### Your assignment
Restate verbatim the span of lines below between the line with "Where should I click to: Enable the" and the line with "Task: Click the Image Upload icon", including those two lines, and only that span.

━━━━━ Exercise material

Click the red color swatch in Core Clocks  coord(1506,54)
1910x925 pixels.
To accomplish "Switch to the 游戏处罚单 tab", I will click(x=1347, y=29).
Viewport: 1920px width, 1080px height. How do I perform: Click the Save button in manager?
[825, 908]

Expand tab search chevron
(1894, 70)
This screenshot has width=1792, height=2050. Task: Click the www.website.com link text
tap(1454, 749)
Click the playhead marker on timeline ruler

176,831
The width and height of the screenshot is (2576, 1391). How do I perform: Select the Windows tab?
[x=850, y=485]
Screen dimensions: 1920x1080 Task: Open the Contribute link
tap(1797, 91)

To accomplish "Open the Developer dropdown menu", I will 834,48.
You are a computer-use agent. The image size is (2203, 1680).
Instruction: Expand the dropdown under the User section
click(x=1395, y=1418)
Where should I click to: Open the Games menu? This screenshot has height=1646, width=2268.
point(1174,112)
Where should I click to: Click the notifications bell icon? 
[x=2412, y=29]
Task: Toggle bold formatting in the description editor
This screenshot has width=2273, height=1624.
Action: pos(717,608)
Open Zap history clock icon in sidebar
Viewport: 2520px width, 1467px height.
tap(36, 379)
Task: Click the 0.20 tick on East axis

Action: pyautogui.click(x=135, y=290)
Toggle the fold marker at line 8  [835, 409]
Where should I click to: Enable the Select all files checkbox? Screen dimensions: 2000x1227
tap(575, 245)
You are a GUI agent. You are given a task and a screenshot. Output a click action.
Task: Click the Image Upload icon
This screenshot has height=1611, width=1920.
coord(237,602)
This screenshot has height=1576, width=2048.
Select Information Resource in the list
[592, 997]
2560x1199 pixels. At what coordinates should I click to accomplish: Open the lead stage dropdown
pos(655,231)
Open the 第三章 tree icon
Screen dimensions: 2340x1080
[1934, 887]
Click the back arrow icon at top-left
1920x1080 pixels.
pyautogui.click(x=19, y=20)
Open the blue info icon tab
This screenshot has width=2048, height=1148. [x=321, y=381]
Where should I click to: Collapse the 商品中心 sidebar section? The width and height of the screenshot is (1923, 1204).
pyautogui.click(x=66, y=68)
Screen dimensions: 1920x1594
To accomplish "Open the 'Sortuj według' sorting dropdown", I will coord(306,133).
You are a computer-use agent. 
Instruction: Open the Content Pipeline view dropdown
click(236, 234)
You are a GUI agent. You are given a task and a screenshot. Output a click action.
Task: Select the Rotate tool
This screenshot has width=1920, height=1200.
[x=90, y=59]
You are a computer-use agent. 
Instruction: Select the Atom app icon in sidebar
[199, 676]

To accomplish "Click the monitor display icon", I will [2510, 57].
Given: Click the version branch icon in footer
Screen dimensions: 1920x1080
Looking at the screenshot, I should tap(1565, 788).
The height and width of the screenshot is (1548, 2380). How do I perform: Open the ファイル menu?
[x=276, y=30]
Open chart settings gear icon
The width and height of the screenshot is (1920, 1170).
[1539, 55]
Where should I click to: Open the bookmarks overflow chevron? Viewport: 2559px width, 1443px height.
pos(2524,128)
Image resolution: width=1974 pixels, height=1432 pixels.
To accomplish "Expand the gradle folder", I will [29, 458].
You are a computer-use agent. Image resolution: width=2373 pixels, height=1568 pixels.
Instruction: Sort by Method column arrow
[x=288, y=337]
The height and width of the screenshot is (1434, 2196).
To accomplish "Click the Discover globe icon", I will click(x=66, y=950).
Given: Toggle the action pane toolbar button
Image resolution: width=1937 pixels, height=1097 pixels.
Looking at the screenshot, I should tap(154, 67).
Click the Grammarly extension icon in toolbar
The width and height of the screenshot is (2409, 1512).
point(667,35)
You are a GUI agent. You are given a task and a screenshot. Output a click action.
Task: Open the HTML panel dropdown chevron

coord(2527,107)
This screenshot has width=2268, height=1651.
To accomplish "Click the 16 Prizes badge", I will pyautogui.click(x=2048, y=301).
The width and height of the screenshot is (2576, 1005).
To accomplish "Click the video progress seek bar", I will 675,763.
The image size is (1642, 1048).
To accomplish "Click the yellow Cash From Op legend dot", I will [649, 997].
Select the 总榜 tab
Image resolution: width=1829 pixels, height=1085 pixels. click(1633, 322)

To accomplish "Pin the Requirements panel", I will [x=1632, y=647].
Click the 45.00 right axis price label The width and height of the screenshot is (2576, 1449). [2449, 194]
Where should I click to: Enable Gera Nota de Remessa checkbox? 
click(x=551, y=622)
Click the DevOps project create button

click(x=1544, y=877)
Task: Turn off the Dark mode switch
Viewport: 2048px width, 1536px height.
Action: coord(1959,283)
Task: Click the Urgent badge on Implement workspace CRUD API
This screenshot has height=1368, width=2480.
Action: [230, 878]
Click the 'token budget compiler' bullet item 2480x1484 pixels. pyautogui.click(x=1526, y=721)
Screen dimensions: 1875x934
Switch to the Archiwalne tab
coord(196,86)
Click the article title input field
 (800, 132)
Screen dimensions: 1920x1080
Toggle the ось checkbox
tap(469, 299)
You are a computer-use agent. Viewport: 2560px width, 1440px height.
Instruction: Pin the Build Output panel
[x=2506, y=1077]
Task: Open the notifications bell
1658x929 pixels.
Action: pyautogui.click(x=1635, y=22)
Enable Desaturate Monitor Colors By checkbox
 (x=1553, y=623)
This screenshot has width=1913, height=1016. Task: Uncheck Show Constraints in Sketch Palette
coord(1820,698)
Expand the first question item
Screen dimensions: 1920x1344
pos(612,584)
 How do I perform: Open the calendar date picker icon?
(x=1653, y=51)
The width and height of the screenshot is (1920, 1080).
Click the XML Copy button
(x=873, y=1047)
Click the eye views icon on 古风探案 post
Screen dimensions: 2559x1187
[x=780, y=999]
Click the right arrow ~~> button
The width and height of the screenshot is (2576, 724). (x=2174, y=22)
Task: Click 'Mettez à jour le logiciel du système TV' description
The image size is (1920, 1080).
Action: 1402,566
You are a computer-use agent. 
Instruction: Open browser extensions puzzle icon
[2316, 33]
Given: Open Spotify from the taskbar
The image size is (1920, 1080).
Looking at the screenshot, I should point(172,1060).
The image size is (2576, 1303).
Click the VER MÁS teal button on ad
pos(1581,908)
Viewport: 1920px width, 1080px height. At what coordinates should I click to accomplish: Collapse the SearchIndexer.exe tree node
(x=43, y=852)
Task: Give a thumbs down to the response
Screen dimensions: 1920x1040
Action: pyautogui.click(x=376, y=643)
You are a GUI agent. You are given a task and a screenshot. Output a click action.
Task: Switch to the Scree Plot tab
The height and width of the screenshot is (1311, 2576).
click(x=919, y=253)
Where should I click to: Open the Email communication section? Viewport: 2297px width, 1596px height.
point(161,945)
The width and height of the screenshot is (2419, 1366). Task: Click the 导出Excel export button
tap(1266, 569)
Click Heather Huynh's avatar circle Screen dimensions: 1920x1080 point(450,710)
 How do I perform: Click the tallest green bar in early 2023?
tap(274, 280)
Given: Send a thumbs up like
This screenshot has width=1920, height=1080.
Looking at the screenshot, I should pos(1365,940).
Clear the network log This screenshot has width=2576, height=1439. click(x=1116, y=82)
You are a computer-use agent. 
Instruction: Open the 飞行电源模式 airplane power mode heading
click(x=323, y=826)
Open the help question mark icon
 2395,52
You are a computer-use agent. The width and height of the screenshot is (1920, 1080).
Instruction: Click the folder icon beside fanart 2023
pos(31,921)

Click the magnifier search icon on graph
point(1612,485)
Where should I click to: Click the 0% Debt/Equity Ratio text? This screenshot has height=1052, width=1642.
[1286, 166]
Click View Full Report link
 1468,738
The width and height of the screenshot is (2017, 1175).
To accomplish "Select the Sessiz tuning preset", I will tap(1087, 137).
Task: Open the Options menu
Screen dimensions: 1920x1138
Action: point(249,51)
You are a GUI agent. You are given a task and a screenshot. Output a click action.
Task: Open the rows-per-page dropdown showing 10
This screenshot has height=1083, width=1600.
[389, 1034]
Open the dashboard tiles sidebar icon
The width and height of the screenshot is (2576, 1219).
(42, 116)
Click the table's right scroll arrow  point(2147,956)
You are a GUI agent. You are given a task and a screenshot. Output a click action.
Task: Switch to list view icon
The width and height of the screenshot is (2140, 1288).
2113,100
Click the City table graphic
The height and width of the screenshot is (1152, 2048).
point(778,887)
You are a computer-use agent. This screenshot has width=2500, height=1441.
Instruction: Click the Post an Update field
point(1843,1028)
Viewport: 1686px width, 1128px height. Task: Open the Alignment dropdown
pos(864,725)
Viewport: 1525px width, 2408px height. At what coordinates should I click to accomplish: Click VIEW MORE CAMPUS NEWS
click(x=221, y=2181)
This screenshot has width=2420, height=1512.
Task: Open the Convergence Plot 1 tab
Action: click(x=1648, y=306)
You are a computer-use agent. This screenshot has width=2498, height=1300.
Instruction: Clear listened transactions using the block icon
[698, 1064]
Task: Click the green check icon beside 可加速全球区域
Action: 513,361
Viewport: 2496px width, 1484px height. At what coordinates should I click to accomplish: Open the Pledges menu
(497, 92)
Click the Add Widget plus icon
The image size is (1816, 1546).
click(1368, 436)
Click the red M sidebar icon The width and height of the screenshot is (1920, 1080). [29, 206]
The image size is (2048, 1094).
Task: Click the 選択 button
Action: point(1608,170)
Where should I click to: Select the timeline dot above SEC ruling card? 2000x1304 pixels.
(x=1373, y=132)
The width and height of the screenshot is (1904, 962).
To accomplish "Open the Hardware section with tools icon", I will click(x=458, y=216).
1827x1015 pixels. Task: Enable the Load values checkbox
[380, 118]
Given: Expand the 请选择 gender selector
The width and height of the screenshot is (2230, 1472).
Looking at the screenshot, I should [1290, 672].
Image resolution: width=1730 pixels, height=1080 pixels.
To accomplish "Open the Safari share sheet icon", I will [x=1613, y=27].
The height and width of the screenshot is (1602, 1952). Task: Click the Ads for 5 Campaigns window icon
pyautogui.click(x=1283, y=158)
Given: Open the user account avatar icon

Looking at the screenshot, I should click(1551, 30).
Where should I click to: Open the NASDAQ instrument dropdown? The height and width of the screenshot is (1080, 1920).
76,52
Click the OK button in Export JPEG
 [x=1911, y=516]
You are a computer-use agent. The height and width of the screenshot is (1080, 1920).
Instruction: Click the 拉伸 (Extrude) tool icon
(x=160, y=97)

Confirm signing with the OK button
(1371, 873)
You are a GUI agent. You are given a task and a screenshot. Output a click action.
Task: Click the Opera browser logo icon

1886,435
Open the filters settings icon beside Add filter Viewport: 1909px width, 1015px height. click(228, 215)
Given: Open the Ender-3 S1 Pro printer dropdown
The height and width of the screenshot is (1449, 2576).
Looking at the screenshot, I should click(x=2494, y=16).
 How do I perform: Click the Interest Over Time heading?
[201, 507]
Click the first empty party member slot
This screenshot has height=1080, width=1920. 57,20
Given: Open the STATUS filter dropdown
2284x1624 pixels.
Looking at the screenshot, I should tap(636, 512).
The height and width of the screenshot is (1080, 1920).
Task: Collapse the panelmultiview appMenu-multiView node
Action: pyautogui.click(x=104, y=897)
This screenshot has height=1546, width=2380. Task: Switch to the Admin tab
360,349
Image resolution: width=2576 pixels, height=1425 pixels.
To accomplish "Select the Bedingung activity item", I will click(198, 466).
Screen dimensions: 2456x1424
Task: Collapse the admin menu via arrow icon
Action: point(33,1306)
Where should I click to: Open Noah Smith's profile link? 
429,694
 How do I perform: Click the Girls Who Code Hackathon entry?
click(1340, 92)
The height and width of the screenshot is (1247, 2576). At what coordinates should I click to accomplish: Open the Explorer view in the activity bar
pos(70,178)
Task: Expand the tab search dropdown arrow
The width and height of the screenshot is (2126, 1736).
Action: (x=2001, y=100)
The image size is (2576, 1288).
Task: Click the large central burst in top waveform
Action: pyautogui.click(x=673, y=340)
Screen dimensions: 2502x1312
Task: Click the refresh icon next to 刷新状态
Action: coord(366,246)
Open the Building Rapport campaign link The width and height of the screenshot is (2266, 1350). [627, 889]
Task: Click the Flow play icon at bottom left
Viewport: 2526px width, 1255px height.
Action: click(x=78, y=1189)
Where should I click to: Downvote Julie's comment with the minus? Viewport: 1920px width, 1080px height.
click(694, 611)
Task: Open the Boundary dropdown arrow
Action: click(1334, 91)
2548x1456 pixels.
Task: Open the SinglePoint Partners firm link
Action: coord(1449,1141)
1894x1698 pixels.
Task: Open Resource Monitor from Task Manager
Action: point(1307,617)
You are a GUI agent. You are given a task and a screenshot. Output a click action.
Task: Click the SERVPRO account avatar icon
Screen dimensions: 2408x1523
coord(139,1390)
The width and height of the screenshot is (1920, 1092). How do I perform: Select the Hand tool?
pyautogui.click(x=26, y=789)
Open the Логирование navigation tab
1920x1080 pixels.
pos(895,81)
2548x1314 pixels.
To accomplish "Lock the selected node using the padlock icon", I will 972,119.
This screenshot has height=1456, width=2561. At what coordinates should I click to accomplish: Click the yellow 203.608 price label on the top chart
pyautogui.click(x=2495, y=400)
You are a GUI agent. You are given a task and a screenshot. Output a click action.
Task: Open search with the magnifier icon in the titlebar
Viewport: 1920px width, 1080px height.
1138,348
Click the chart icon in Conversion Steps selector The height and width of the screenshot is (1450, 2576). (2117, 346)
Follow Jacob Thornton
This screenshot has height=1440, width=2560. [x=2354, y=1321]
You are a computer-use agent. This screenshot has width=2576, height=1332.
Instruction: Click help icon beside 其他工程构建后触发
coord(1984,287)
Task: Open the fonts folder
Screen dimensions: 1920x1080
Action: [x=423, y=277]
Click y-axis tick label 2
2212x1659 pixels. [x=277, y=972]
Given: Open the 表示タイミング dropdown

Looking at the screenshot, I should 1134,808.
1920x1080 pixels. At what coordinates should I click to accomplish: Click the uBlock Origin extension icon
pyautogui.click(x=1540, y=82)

━━━━━━━━━━

### Output
Where should I click to: Enable the Select all files checkbox? Screen dimensions: 2000x1227
tap(575, 245)
You are a GUI agent. You are given a task and a screenshot. Output a click action.
Task: Click the Image Upload icon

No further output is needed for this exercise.